Exercise prompt: Convert every line of the records below into a numbered list, omitting any blank lines.

Data for processing:

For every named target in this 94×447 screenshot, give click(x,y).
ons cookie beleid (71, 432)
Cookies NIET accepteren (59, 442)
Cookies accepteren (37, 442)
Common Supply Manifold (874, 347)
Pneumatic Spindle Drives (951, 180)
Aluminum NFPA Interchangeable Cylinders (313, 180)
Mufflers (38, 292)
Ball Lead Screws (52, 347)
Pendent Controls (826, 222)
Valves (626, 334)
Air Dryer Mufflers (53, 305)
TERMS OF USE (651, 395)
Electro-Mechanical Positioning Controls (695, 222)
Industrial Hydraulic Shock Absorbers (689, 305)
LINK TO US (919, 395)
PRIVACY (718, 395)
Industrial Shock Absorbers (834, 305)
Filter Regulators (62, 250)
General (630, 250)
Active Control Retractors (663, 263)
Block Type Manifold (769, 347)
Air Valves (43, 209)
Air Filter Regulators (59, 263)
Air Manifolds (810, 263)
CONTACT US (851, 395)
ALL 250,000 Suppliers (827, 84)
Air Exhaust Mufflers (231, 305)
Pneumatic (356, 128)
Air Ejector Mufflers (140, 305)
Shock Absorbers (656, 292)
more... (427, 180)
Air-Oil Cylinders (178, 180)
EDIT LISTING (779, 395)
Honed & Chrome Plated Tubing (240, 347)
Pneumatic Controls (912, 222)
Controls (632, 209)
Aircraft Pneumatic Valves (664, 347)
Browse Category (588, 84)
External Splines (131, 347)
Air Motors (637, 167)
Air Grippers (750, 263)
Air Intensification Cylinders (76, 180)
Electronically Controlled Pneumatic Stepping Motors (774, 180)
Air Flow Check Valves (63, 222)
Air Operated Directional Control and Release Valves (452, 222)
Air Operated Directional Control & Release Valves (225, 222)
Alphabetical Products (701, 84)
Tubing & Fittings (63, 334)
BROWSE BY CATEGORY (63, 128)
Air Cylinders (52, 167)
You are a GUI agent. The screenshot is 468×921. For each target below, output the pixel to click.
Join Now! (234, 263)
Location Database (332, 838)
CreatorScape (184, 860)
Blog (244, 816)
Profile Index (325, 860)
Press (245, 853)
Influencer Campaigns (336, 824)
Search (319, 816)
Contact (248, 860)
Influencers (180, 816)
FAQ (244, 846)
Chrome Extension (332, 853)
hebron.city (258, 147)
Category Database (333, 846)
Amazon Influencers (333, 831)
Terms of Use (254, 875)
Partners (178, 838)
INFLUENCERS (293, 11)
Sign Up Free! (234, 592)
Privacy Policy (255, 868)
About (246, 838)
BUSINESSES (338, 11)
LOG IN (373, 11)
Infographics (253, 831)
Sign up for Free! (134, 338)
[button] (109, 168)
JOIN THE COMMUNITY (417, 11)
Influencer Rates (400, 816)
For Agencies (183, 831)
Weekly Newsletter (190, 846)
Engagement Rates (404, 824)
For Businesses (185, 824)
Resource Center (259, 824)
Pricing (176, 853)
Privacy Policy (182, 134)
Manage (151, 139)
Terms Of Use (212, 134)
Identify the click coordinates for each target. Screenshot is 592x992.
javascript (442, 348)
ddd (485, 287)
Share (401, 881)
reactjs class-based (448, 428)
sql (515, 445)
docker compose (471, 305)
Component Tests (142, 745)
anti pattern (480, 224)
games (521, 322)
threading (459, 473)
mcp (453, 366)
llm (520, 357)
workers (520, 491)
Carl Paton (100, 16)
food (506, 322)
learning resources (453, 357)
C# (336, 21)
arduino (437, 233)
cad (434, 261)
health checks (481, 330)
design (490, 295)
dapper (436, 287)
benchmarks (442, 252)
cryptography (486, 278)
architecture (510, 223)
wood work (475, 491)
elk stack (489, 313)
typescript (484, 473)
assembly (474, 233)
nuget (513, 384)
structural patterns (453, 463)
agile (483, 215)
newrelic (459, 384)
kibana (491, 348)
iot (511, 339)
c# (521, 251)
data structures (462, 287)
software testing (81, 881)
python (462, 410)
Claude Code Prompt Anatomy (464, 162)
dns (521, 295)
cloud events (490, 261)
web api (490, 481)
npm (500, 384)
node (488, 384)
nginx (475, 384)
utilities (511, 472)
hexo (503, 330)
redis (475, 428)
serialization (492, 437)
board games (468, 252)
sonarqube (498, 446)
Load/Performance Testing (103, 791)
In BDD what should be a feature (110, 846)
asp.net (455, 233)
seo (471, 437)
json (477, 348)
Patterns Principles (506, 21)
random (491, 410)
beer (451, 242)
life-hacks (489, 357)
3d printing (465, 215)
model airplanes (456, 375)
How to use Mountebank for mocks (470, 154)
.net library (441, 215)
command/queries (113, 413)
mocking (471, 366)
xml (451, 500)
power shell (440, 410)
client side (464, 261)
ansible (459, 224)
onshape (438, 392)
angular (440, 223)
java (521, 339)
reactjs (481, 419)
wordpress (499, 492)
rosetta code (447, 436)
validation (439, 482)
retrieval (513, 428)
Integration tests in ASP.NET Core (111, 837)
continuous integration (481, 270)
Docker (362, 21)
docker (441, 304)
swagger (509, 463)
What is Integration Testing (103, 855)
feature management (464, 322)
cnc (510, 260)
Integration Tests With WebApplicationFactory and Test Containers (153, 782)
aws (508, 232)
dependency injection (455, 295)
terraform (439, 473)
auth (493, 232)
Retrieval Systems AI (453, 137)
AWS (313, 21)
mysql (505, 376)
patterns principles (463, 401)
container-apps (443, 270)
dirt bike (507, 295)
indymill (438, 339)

Worked solution:
1. For every named target in this 94×447 screenshot, give click(x,y).
2. ons cookie beleid (71, 432)
3. Cookies NIET accepteren (59, 442)
4. Cookies accepteren (37, 442)
5. Common Supply Manifold (874, 347)
6. Pneumatic Spindle Drives (951, 180)
7. Aluminum NFPA Interchangeable Cylinders (313, 180)
8. Mufflers (38, 292)
9. Ball Lead Screws (52, 347)
10. Pendent Controls (826, 222)
11. Valves (626, 334)
12. Air Dryer Mufflers (53, 305)
13. TERMS OF USE (651, 395)
14. Electro-Mechanical Positioning Controls (695, 222)
15. Industrial Hydraulic Shock Absorbers (689, 305)
16. LINK TO US (919, 395)
17. PRIVACY (718, 395)
18. Industrial Shock Absorbers (834, 305)
19. Filter Regulators (62, 250)
20. General (630, 250)
21. Active Control Retractors (663, 263)
22. Block Type Manifold (769, 347)
23. Air Valves (43, 209)
24. Air Filter Regulators (59, 263)
25. Air Manifolds (810, 263)
26. CONTACT US (851, 395)
27. ALL 250,000 Suppliers (827, 84)
28. Air Exhaust Mufflers (231, 305)
29. Pneumatic (356, 128)
30. Air Ejector Mufflers (140, 305)
31. Shock Absorbers (656, 292)
32. more... (427, 180)
33. Air-Oil Cylinders (178, 180)
34. EDIT LISTING (779, 395)
35. Honed & Chrome Plated Tubing (240, 347)
36. Pneumatic Controls (912, 222)
37. Controls (632, 209)
38. Aircraft Pneumatic Valves (664, 347)
39. Browse Category (588, 84)
40. External Splines (131, 347)
41. Air Motors (637, 167)
42. Air Grippers (750, 263)
43. Air Intensification Cylinders (76, 180)
44. Electronically Controlled Pneumatic Stepping Motors (774, 180)
45. Air Flow Check Valves (63, 222)
46. Air Operated Directional Control and Release Valves (452, 222)
47. Air Operated Directional Control & Release Valves (225, 222)
48. Alphabetical Products (701, 84)
49. Tubing & Fittings (63, 334)
50. BROWSE BY CATEGORY (63, 128)
51. Air Cylinders (52, 167)
52. You are a GUI agent. The screenshot is 468×921. For each target below, output the pixel to click.
53. Join Now! (234, 263)
54. Location Database (332, 838)
55. CreatorScape (184, 860)
56. Blog (244, 816)
57. Profile Index (325, 860)
58. Press (245, 853)
59. Influencer Campaigns (336, 824)
60. Search (319, 816)
61. Contact (248, 860)
62. Influencers (180, 816)
63. FAQ (244, 846)
64. Chrome Extension (332, 853)
65. hebron.city (258, 147)
66. Category Database (333, 846)
67. Amazon Influencers (333, 831)
68. Terms of Use (254, 875)
69. Partners (178, 838)
70. INFLUENCERS (293, 11)
71. Sign Up Free! (234, 592)
72. Privacy Policy (255, 868)
73. About (246, 838)
74. BUSINESSES (338, 11)
75. LOG IN (373, 11)
76. Infographics (253, 831)
77. Sign up for Free! (134, 338)
78. [button] (109, 168)
79. JOIN THE COMMUNITY (417, 11)
80. Influencer Rates (400, 816)
81. For Agencies (183, 831)
82. Weekly Newsletter (190, 846)
83. Engagement Rates (404, 824)
84. For Businesses (185, 824)
85. Resource Center (259, 824)
86. Pricing (176, 853)
87. Privacy Policy (182, 134)
88. Manage (151, 139)
89. Terms Of Use (212, 134)
90. Identify the click coordinates for each target. Screenshot is 592x992.
91. javascript (442, 348)
92. ddd (485, 287)
93. Share (401, 881)
94. reactjs class-based (448, 428)
95. sql (515, 445)
96. docker compose (471, 305)
97. Component Tests (142, 745)
98. anti pattern (480, 224)
99. games (521, 322)
100. threading (459, 473)
101. mcp (453, 366)
102. llm (520, 357)
103. workers (520, 491)
104. Carl Paton (100, 16)
105. food (506, 322)
106. learning resources (453, 357)
107. C# (336, 21)
108. arduino (437, 233)
109. cad (434, 261)
110. health checks (481, 330)
111. design (490, 295)
112. dapper (436, 287)
113. benchmarks (442, 252)
114. cryptography (486, 278)
115. architecture (510, 223)
116. wood work (475, 491)
117. elk stack (489, 313)
118. typescript (484, 473)
119. assembly (474, 233)
120. nuget (513, 384)
121. structural patterns (453, 463)
122. agile (483, 215)
123. newrelic (459, 384)
124. kibana (491, 348)
125. iot (511, 339)
126. c# (521, 251)
127. data structures (462, 287)
128. software testing (81, 881)
129. python (462, 410)
130. Claude Code Prompt Anatomy (464, 162)
131. dns (521, 295)
132. cloud events (490, 261)
133. web api (490, 481)
134. npm (500, 384)
135. node (488, 384)
136. nginx (475, 384)
137. utilities (511, 472)
138. hexo (503, 330)
139. redis (475, 428)
140. serialization (492, 437)
141. board games (468, 252)
142. sonarqube (498, 446)
143. Load/Performance Testing (103, 791)
144. In BDD what should be a feature (110, 846)
145. asp.net (455, 233)
146. seo (471, 437)
147. json (477, 348)
148. Patterns Principles (506, 21)
149. random (491, 410)
150. beer (451, 242)
151. life-hacks (489, 357)
152. 3d printing (465, 215)
153. model airplanes (456, 375)
154. How to use Mountebank for mocks (470, 154)
155. .net library (441, 215)
156. command/queries (113, 413)
157. mocking (471, 366)
158. xml (451, 500)
159. power shell (440, 410)
160. client side (464, 261)
161. ansible (459, 224)
162. onshape (438, 392)
163. angular (440, 223)
164. java (521, 339)
165. reactjs (481, 419)
166. wordpress (499, 492)
167. rosetta code (447, 436)
168. validation (439, 482)
169. retrieval (513, 428)
170. Integration tests in ASP.NET Core (111, 837)
171. continuous integration (481, 270)
172. Docker (362, 21)
173. docker (441, 304)
174. swagger (509, 463)
175. What is Integration Testing (103, 855)
176. feature management (464, 322)
177. cnc (510, 260)
178. Integration Tests With WebApplicationFactory and Test Containers (153, 782)
179. aws (508, 232)
180. dependency injection (455, 295)
181. terraform (439, 473)
182. auth (493, 232)
183. Retrieval Systems AI (453, 137)
184. AWS (313, 21)
185. mysql (505, 376)
186. patterns principles (463, 401)
187. container-apps (443, 270)
188. dirt bike (507, 295)
189. indymill (438, 339)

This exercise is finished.